Natalie's Tinder-Brexit messages
Highlights from the In camp:
“I'm an inny in both senses of the word. I am in because I think nationalistic pride has no place in humanity's future. I mean, what if aliens attack and we're all too busy arguing over what country is best or if we should help this Syrian or that Syrian.”
“Better for British students, they can study abroad. Better for workers around Europe. Better for security.”
“Inny. Outies freak me out. Did I pass the test?” (Then another message three hours later..) “My response applies to belly buttons too, naturally.”
“The thing is, I never considered the UK to be part of the EU. More part of USA. And we don't have the Euro. But I'd say 'inny'. Better to unite than separate. I'm getting sick of all the nationalistic attitude. We are all together in the same world.”
“I'm an inny only due to the fact that I work in finance and know the implications it COULD have on our economy and also how risky it is.”

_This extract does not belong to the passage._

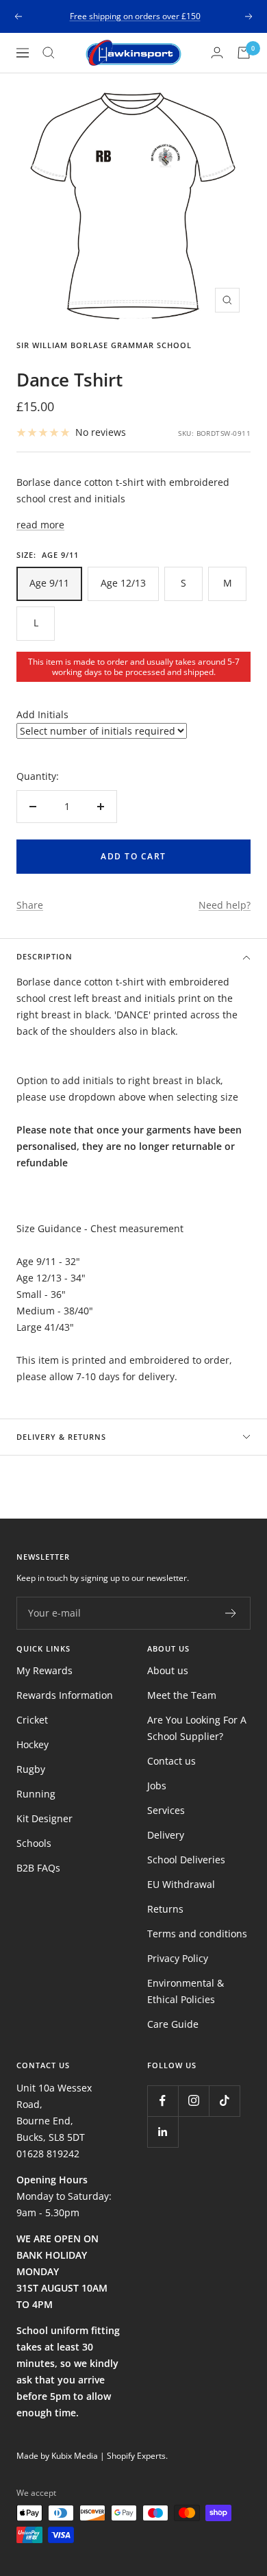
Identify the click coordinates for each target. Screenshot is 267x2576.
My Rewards (44, 1670)
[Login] (217, 52)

Highlights from the Out camp:
“Erring towards out since I think Britain should have its own sovereignty and not be governed by a bunch of bureaucrats in Belgium. But I'm here for fun not to talk about politics.”
“House prices will stabilise or go down so I can afford that cute place in Hampstead I’m looking at.”
“I'm an outy. And nothing else comes into it apart from my job. If we stay the NHS is doomed. If we get out we have a chance.”
“I'm an outy. I think immigration is out of control putting massive strain on schools and the green belt. I also don't like playing things safe!”
“Haha will the answer seriously affect my chances of getting a date? I'm an outy.”
And some gems from the 'I don't know / care' massive:
“I'm a 'don't give a shitty'”
“I like in and out. On the third date.”
“I haven't made my mind up yet, will research on Wednesday night.”
“Is that politics?”
“Neither. I think the establishment is just shifting its control over the people by creating an argument that is irrelevant. Just political tactics.”
“You can only know one – my belly button or brexit.” (Another message an hour later) “Which one???”